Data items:
========================

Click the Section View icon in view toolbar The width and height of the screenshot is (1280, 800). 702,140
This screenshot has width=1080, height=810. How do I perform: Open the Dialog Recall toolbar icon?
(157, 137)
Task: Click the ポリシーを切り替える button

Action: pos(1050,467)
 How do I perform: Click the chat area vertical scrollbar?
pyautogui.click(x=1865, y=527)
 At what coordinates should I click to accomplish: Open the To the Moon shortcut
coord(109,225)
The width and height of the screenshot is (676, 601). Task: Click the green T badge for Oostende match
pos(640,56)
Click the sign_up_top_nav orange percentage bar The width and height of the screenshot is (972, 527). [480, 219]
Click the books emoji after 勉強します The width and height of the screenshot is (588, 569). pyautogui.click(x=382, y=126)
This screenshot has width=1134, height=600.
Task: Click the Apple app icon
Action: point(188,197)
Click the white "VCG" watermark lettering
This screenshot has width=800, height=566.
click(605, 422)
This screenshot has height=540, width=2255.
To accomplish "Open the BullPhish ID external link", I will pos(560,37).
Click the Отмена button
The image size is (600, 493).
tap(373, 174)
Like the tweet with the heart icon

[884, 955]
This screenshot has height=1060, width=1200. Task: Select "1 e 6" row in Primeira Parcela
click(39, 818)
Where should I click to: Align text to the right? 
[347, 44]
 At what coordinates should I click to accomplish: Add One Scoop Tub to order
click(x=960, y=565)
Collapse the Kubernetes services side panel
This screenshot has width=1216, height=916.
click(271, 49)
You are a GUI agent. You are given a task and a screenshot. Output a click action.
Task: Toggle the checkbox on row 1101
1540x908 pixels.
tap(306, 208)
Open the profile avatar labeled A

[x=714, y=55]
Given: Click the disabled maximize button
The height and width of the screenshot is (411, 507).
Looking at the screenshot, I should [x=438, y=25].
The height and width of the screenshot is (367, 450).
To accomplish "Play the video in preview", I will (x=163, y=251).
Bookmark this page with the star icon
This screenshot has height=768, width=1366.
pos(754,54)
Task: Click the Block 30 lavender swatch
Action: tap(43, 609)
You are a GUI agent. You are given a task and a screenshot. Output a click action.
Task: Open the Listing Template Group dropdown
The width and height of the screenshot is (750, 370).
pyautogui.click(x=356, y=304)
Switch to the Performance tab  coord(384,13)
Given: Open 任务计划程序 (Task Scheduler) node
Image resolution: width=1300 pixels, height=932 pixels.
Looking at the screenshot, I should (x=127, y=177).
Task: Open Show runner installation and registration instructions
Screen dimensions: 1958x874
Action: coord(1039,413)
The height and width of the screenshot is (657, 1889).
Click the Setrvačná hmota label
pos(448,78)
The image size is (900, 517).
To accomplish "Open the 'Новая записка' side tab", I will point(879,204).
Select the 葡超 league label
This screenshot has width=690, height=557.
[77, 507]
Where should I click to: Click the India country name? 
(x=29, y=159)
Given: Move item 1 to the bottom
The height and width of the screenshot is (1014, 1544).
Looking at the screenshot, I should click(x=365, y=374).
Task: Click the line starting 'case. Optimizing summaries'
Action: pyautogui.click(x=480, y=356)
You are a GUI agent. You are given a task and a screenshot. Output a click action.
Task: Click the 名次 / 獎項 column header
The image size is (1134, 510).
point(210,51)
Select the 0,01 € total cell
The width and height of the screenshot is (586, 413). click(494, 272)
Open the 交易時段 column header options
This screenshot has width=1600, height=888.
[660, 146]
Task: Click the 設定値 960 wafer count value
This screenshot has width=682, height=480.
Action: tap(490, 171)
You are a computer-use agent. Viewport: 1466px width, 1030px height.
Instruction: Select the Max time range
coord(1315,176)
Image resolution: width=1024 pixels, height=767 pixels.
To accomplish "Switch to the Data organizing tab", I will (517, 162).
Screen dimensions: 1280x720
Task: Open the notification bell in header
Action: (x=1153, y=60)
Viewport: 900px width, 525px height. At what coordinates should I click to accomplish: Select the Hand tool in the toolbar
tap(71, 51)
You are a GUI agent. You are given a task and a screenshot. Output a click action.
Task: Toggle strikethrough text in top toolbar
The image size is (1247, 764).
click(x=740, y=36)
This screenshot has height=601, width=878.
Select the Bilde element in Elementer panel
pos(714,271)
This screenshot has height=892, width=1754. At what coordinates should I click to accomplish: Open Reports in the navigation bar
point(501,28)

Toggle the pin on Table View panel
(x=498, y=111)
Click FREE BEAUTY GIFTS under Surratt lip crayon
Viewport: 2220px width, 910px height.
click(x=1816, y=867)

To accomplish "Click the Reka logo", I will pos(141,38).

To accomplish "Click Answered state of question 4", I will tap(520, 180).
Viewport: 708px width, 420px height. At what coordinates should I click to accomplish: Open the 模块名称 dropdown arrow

========================

## WHAT IS REQUIRED
Retype every line up to and including the one that contains "Click the sign_up_top_nav", beginning at the first line of the records, with no edits.

## WRITTEN RESPONSE
Click the Section View icon in view toolbar The width and height of the screenshot is (1280, 800). 702,140
This screenshot has width=1080, height=810. How do I perform: Open the Dialog Recall toolbar icon?
(157, 137)
Task: Click the ポリシーを切り替える button

Action: pos(1050,467)
 How do I perform: Click the chat area vertical scrollbar?
pyautogui.click(x=1865, y=527)
 At what coordinates should I click to accomplish: Open the To the Moon shortcut
coord(109,225)
The width and height of the screenshot is (676, 601). Task: Click the green T badge for Oostende match
pos(640,56)
Click the sign_up_top_nav orange percentage bar The width and height of the screenshot is (972, 527). [480, 219]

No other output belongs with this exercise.